What the substrate question was hiding
The whole time I thought I was asking "REST vs MCP vs CLI." The real question was "is your agent's model capable enough for the operation size."
That is a different product call.
If your customer runs frontier-class agents only, every substrate works. Okta's REST API works. SailPoint's REST API works. Pick whatever feels good.
If your customer runs smaller models, on-prem models, or air-gapped models, none of the existing identity vendors work for you at scale. Their operations are sized assuming the agent is huge. That assumption breaks for regulated verticals. It breaks for cost-sensitive deployments. It breaks for multi-tier orchestration, where a small model triages and a frontier model escalates.
The wedge is operation design, not substrate format. The agent ergonomic that matters is whether the answer fits in the agent's context window without paginating through 50 calls.
What this means for product builders
Three things changed in how I think about agent surfaces.
First, benchmark before you position.
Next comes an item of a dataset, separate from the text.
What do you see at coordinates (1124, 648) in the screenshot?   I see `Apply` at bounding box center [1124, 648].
The v0 hypothesis (JSON saves tokens) was empirically wrong inside one afternoon. If I had launched the post on the v0 hypothesis, I would have looked silly within a week.
Second, model tier is a product input. The customer's model determines what operation sizes you can ship. If you sell to regulated industries running smaller models, your default response sizes have to shrink.
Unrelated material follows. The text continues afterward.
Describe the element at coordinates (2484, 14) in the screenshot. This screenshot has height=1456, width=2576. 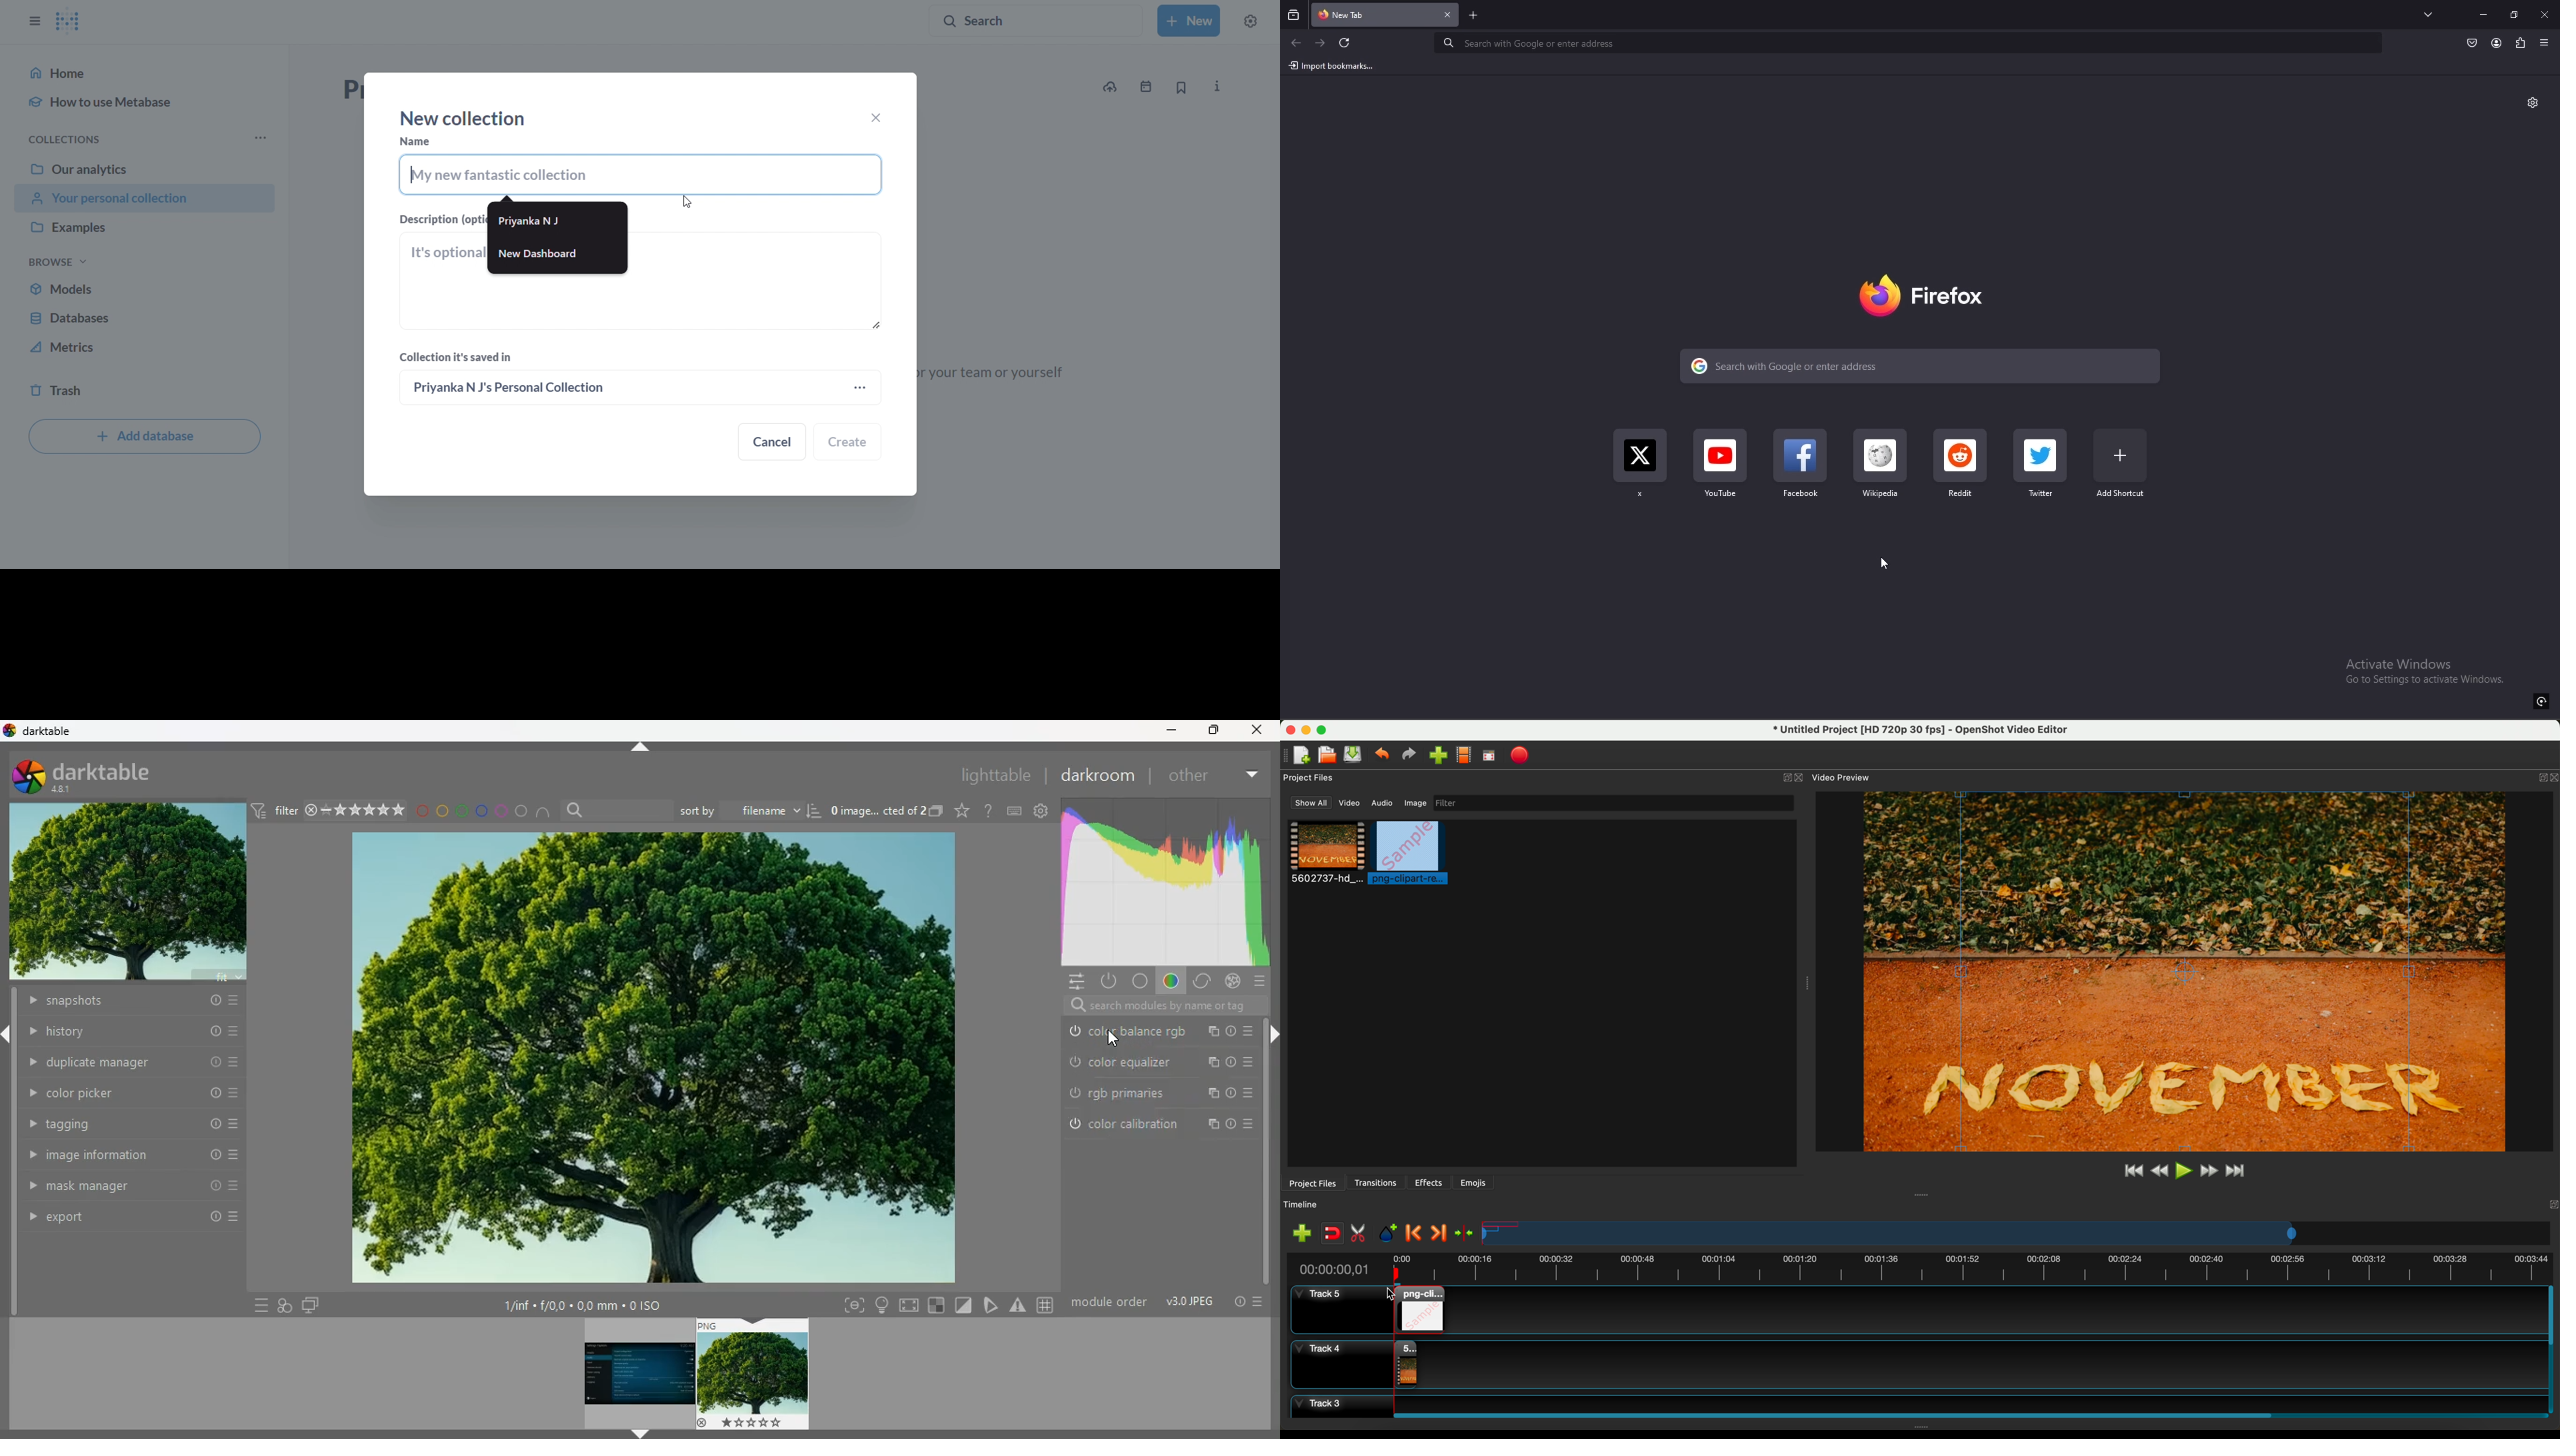
I see `minimize` at that location.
Third, substrate format is a tactical knob, not a strategic one. Ship two modes per operation. Pick which mode is default per task class. Move on. The compounding lives in operation design and the policy layer that sizes calls per agent capability.
Printing Press is still a good idea. Agent-native CLIs are still a real surface. The thesis was right that most existing surfaces are the wrong shape for agents. The correction is just that "right shape for agents" depends on which agent.
I will keep running the benchmark. v4 should test transformation tasks and joins, not just counting. v5 should add the frontier tier. The doctrine will probably get rewritten again. That is fine. The whole point of running benchmarks is to find out you were wrong before the customer does.
Drafted from three iterations of a CLI substrate benchmark on a personal agent swarm.